All about thread pools #

How do I use the thread pools? #

Wangle provides two concrete thread pools (IOThreadPoolExecutor, CPUThreadPoolExecutor) as well as building them in as part of a complete async framework. Generally you might want to grab the global executor, and use it with a future, like this:

auto f = someFutureFunction().via(getCPUExecutor()).then(...)

Or maybe you need to construct a thrift/memcache client, and need an event base:

auto f = getClient(getIOExecutor()->getEventBase())->callSomeFunction(args...)
         .then([](Result r){ .... do something with result});

vs. C++11's std::launch #

The current C++11 std::launch only has two modes: async or deferred. In a production system, neither is what you want: async will launch a new thread for every launch without limit, while deferred will defer the work until it is needed lazily, but then do the work in the current thread synchronously when it is needed.

Wangle's thread pools always launch work as soon as possible, have limits to the maximum number of tasks / threads allowed, so we will never use more threads than absolutely needed.
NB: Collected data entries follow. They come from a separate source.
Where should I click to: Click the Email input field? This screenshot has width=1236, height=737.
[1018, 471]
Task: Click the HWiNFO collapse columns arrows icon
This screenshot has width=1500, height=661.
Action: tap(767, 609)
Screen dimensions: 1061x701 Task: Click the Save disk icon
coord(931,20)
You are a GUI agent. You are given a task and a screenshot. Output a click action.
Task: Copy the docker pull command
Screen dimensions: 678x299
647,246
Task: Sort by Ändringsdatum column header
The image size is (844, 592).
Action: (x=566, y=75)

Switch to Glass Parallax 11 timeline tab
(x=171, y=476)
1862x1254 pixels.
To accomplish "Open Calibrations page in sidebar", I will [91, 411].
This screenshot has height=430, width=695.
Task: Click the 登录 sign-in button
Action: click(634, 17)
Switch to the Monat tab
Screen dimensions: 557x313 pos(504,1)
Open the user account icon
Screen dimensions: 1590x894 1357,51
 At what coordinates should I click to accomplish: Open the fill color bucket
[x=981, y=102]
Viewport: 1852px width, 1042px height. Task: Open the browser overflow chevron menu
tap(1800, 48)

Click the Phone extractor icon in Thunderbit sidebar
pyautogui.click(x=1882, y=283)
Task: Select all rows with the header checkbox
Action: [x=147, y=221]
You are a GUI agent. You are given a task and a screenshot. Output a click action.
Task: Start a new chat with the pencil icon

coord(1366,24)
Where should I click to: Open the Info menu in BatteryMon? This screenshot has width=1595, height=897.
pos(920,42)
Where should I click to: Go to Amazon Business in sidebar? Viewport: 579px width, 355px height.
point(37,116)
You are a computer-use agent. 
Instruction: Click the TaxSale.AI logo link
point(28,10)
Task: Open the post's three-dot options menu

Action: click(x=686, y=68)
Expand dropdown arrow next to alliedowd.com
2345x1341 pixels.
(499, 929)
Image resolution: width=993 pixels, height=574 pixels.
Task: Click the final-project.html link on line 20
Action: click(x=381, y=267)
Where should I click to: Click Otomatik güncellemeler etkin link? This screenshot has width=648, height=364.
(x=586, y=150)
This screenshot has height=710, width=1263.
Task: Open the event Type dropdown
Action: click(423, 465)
See implementation details below about each type of executor.

Why do we need yet another set of thread pools? #

Unfortunately none of the existing thread pools had every feature needed - things based on pipes are too slow. Several older ones didn't support std::function.

Why do we need several different types of thread pools? #

If you want epoll support, you need an fd - event_fd is the latest notification hotness. Unfortunately, an active fd triggers all the epoll loops it is in, leading to thundering herd - so if you want a fair queue (one queue total vs. one queue per worker thread), you need to use some kind of semaphore. Unfortunately semaphores can't be put in epoll loops, so they are incompatible with IO. Fortunately, you usually want to separate the IO and CPU bound work anyway to give stronger tail latency guarantees on IO.

IOThreadPoolExecutor #

  • Uses event_fd for notification, and waking an epoll loop.
  • There is one queue (NotificationQueue specifically) per thread/epoll.
  • If the thread is already running and not waiting on epoll, we don't make any additional syscalls to wake up the loop, just put the new task in the queue.
  • If any thread has been waiting for more than a few seconds, its stack is madvised away. Currently however tasks are scheduled round robin on the queues, so unless there is no work going on, this isn't very effective.
  • ::getEventBase() will return an EventBase you can schedule IO work on directly, chosen round-robin.
  • Since there is one queue per thread, there is hardly any contention on the queues - so a simple spinlock around an std::deque is used for the tasks. There is no max queue size.
  • By default, there is one thread per core - it usually doesn't make sense to have more IO threads than this, assuming they don't block.

CPUThreadPoolExecutor #

  • A single queue backed by folly/LifoSem and folly/MPMC queue. Since there is only a single queue, contention can be quite high, since all the worker threads and all the producer threads hit the same queue. MPMC queue excels in this situation. MPMC queue dictates a max queue size.
  • LifoSem wakes up threads in Lifo order - i.e. there are only few threads as necessary running, and we always try to reuse the same few threads for better cache locality.
  • Inactive threads have their stack madvised away. This works quite well in combination with Lifosem - it almost doesn't matter if more threads than are necessary are specified at startup.
  • stop() will finish all outstanding tasks at exit
  • Supports priorities - priorities are implemented as multiple queues - each worker thread checks the highest priority queue first. Threads themselves don't have priorities set, so a series of long running low priority tasks could still hog all the threads. (at last check pthreads thread priorities didn't work very well)

ThreadPoolExecutor #

Base class that contains the thread startup/shutdown/stats logic, since this is pretty disjoint from how tasks are actually run

Observers #

An observer interface is provided to listen for thread start/stop events. This is useful to create objects that should be one-per-thread, but also have them work correctly if threads are added/removed from the thread pool.

Stats #

PoolStats are provided to get task count, running time, waiting time, etc.